Texans Turn Out Against War
by Jackson Thoreau
You could say I'm a veteran of peace demonstrations. Since the early 1980s, I estimate that I have participated in more than 200 such rallies and marches around the world, from Dallas to Washington, D.C., to New York City to London to Paris to Berlin to Moscow to New Dehli. Some, like many in my resident city of Dallas, Texas, have been relatively small, but important nonetheless. Others, like in D.C. and European cities, have been massive. In some, we didn't march. In others, we marched for miles.
But on Saturday, Feb. 15, I emerged from the largest demonstration I've ever attended in Dallas with more hope than ever before that our situation will improve.
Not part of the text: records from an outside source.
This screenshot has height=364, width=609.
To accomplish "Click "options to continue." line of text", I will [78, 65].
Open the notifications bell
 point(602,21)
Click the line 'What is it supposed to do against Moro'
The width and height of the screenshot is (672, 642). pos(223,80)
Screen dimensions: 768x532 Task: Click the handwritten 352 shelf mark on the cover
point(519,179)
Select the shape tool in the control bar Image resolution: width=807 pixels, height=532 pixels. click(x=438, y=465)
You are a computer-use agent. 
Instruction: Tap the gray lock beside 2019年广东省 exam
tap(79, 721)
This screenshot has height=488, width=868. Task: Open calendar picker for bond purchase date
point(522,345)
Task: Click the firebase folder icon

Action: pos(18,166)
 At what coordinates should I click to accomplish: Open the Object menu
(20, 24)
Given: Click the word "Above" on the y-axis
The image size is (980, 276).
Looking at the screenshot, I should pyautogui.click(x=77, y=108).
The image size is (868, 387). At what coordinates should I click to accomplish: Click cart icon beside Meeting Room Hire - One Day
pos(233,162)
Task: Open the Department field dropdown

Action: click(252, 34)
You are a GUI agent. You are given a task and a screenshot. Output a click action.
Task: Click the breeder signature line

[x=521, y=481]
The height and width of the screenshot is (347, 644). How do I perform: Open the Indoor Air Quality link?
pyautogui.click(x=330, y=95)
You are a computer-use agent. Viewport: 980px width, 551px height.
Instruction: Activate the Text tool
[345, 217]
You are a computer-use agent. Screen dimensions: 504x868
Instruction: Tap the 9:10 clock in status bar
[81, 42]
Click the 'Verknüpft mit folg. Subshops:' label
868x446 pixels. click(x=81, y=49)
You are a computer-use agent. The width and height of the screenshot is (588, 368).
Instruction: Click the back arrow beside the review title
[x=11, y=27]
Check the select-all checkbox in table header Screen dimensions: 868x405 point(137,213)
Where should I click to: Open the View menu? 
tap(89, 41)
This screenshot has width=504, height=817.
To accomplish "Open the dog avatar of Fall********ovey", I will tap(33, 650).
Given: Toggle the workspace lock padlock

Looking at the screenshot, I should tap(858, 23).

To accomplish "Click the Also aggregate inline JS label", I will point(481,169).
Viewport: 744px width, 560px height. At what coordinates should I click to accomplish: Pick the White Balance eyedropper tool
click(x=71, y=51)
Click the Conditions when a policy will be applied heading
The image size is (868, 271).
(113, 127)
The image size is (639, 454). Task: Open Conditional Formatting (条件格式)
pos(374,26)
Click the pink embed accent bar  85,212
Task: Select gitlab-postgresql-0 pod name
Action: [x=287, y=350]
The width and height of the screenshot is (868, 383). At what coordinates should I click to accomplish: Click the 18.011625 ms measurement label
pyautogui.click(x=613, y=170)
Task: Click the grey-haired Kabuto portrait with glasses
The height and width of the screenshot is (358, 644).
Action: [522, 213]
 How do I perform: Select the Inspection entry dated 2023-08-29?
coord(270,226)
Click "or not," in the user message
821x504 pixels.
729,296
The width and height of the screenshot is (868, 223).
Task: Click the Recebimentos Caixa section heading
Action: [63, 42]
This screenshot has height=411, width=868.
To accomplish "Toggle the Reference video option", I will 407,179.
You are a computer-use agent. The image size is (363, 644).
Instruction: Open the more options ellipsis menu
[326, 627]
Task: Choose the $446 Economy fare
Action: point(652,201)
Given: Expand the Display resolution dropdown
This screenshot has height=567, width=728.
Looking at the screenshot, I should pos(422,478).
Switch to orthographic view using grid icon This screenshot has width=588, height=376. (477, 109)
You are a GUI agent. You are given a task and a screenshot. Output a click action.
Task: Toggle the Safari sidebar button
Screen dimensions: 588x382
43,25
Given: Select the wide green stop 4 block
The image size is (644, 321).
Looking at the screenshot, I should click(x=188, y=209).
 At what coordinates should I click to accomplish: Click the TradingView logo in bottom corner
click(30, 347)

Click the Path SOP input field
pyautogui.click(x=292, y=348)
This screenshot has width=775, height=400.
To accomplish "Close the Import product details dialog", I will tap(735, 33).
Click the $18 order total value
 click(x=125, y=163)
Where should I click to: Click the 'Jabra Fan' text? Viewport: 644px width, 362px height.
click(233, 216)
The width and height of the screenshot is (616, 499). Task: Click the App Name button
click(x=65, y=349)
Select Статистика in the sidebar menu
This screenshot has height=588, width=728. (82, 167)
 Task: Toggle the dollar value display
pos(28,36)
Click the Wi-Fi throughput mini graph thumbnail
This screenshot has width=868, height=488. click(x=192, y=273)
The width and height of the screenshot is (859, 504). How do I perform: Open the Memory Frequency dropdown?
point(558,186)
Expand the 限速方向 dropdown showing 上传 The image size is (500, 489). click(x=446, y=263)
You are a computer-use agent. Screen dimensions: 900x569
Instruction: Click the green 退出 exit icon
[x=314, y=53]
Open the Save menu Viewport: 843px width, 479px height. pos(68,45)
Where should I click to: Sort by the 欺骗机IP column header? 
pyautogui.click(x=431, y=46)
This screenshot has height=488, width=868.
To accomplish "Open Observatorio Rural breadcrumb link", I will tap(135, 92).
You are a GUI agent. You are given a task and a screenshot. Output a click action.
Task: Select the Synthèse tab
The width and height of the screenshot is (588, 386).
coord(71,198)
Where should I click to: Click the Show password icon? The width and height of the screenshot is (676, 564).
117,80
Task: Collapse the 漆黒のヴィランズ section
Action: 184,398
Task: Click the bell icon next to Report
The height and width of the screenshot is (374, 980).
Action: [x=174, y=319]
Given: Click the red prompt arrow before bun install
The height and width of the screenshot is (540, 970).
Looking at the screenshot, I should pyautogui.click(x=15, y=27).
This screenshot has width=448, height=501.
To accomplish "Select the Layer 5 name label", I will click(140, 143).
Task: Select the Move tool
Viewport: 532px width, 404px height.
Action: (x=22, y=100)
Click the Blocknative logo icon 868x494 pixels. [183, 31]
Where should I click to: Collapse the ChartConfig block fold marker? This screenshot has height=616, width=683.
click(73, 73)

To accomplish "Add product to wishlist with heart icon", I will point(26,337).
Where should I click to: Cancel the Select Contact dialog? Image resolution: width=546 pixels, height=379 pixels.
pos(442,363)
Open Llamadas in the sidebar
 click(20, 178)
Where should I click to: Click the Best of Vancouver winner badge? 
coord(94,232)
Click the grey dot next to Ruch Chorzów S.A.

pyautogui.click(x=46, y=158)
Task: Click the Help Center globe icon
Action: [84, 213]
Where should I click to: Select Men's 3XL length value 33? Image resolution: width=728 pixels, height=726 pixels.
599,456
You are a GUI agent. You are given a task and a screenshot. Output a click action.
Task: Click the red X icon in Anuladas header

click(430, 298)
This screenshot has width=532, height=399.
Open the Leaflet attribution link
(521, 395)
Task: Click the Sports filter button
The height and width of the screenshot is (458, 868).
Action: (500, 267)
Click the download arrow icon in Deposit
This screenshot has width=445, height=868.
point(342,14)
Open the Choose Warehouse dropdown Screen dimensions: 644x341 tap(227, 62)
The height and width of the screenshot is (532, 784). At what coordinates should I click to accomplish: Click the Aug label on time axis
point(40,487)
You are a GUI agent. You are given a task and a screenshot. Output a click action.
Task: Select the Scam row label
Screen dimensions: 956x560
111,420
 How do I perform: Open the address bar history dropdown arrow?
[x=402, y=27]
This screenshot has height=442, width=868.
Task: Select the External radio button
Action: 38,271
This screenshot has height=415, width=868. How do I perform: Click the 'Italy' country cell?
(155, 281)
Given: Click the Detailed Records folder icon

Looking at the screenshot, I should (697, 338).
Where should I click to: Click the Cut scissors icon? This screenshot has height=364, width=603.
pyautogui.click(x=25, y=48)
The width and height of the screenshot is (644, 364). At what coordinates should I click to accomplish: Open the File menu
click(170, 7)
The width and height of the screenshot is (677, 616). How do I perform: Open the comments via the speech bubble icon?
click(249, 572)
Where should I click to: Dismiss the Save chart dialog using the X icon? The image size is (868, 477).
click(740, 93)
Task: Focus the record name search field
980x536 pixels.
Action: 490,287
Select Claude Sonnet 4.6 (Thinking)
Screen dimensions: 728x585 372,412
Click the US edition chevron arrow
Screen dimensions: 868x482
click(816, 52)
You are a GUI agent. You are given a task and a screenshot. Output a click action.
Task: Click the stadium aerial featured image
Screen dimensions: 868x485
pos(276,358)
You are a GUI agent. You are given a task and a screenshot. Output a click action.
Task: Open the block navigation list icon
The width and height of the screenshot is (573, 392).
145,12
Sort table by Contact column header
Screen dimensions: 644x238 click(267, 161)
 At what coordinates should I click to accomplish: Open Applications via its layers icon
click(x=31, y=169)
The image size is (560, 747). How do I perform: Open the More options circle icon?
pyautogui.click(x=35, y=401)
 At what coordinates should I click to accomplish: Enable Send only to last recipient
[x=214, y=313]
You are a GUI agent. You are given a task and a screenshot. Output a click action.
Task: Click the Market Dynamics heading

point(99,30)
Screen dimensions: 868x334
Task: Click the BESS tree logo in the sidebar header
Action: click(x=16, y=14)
It wasn't just that 5,000 or so people from one of the most right-wing regions of the world, the former home of George W. Bush and Dick Cheney and the fictional J.R. Ewing and many others who represent cold-hearted, selfish economic and political policies, had braved the wind and cold and threats and everything else to make a statement to Bush Inc. that a blood-for-oil-personal-revenge-world-domination-military-boost war against economic-sanctions-wracked Iraq was unacceptable.
It was the wide array of people from all walks of life: high school students showing they cared about more than their own problems, soccer moms protesting for the first time, retired school teachers, professionals in suits, war veterans, parents who also brought their young children -- that gave me the most hope.
Bush can continue to ignore veteran activists and liberals like me. But he can't ignore the independent suburban voters, the kind who don't vote straight-ticket Republican or any other political party.
Bush can't ignore people like Virginia Abdo, a 68-year-old retired teacher from University Park, a wealthy suburb right next to the burb where Cheney lived until he helped steal the White House. When people like Abdo carry signs like, "Old Euro-Americans Want Peace Too," Bush better take notice.
Bush can't ignore people like Virginia Barnett, a 49-year-old graphics technician from Dallas who attended a peace rally at the memorial for assassinated former President John F. Kennedy for the first time in her life on Saturday. He can't ignore Harold Jones, an 81-year-old World War II veteran who carried a sign that read "Brains Not Bombs." He can't ignore Jason Lantz, a computer systems administrator running for City Council in Plano, a city north of Dallas even more conservative than the latter.